# What you are asked to do
Without changing a character, output all of the records.

# Input

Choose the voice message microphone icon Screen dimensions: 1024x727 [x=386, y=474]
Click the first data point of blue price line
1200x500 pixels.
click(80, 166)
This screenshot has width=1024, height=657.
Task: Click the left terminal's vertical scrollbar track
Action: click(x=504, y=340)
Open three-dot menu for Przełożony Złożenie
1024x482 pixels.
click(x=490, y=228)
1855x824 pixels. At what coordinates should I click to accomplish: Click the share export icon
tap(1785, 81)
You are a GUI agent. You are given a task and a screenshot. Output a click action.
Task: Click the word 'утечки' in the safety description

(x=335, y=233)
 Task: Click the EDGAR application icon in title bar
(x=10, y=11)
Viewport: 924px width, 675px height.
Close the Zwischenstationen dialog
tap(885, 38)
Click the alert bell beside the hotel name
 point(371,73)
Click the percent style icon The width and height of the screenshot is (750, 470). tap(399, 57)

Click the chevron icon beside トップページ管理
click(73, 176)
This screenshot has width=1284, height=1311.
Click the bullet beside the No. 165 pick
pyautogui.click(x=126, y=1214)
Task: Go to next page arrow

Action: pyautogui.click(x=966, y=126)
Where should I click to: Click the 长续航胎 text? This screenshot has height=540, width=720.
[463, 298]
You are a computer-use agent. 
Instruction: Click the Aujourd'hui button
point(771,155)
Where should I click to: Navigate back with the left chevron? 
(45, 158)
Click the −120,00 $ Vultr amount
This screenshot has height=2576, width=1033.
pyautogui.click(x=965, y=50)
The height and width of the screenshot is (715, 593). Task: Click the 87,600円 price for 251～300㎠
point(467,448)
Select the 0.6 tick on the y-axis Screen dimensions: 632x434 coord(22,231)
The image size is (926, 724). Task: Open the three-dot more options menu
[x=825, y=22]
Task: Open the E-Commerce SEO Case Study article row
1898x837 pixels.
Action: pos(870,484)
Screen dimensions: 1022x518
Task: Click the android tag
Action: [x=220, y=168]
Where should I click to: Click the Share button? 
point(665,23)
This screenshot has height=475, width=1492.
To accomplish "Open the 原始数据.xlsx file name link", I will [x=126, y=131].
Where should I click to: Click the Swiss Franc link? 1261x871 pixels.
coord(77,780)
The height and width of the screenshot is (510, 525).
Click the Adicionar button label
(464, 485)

# Output for this exercise
Choose the voice message microphone icon Screen dimensions: 1024x727 [x=386, y=474]
Click the first data point of blue price line
1200x500 pixels.
click(80, 166)
This screenshot has width=1024, height=657.
Task: Click the left terminal's vertical scrollbar track
Action: click(x=504, y=340)
Open three-dot menu for Przełożony Złożenie
1024x482 pixels.
click(x=490, y=228)
1855x824 pixels. At what coordinates should I click to accomplish: Click the share export icon
tap(1785, 81)
You are a GUI agent. You are given a task and a screenshot. Output a click action.
Task: Click the word 'утечки' in the safety description

(x=335, y=233)
 Task: Click the EDGAR application icon in title bar
(x=10, y=11)
Viewport: 924px width, 675px height.
Close the Zwischenstationen dialog
tap(885, 38)
Click the alert bell beside the hotel name
 point(371,73)
Click the percent style icon The width and height of the screenshot is (750, 470). tap(399, 57)

Click the chevron icon beside トップページ管理
click(73, 176)
This screenshot has width=1284, height=1311.
Click the bullet beside the No. 165 pick
pyautogui.click(x=126, y=1214)
Task: Go to next page arrow

Action: pyautogui.click(x=966, y=126)
Where should I click to: Click the 长续航胎 text? This screenshot has height=540, width=720.
[463, 298]
You are a computer-use agent. 
Instruction: Click the Aujourd'hui button
point(771,155)
Where should I click to: Navigate back with the left chevron? 
(45, 158)
Click the −120,00 $ Vultr amount
This screenshot has height=2576, width=1033.
pyautogui.click(x=965, y=50)
The height and width of the screenshot is (715, 593). Task: Click the 87,600円 price for 251～300㎠
point(467,448)
Select the 0.6 tick on the y-axis Screen dimensions: 632x434 coord(22,231)
The image size is (926, 724). Task: Open the three-dot more options menu
[x=825, y=22]
Task: Open the E-Commerce SEO Case Study article row
1898x837 pixels.
Action: pos(870,484)
Screen dimensions: 1022x518
Task: Click the android tag
Action: [x=220, y=168]
Where should I click to: Click the Share button? 
point(665,23)
This screenshot has height=475, width=1492.
To accomplish "Open the 原始数据.xlsx file name link", I will [x=126, y=131].
Where should I click to: Click the Swiss Franc link? 1261x871 pixels.
coord(77,780)
The height and width of the screenshot is (510, 525).
Click the Adicionar button label
(464, 485)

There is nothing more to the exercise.